-------- Data under study --------

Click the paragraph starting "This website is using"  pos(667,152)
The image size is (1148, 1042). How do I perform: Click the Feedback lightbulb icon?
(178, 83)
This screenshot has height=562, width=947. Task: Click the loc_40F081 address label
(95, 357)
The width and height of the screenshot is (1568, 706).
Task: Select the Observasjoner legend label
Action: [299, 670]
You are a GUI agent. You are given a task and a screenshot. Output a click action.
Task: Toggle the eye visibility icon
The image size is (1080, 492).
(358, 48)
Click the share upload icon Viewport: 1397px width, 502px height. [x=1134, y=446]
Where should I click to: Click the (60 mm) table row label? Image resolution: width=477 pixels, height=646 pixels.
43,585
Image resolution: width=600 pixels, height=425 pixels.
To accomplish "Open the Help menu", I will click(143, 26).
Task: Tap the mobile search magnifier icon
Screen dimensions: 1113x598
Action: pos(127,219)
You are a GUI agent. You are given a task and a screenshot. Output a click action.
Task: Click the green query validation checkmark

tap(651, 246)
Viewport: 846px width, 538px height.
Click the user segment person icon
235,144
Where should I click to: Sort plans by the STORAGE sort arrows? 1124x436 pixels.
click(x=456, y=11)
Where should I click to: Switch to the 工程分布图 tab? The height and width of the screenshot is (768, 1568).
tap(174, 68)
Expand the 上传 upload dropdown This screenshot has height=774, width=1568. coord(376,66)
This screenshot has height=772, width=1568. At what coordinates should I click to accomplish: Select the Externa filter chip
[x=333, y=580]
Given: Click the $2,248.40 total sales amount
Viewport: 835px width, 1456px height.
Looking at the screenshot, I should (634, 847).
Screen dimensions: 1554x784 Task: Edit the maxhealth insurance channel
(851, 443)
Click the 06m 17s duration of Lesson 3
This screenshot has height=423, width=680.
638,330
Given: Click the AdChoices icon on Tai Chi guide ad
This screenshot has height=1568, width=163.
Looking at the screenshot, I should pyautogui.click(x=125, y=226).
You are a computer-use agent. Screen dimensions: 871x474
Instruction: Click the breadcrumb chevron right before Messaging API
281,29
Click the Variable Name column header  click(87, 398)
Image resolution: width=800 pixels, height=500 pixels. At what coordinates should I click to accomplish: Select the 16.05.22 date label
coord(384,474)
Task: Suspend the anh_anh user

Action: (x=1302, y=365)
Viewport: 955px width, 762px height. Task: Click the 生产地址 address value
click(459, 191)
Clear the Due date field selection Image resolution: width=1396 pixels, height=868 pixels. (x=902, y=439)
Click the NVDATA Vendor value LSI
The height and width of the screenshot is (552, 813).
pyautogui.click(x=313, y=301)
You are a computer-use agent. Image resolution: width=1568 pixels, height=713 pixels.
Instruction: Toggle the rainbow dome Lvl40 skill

--------

Work item: Each line of the data above that contains "Toggle" counts once; report the total alone.

Task result: 2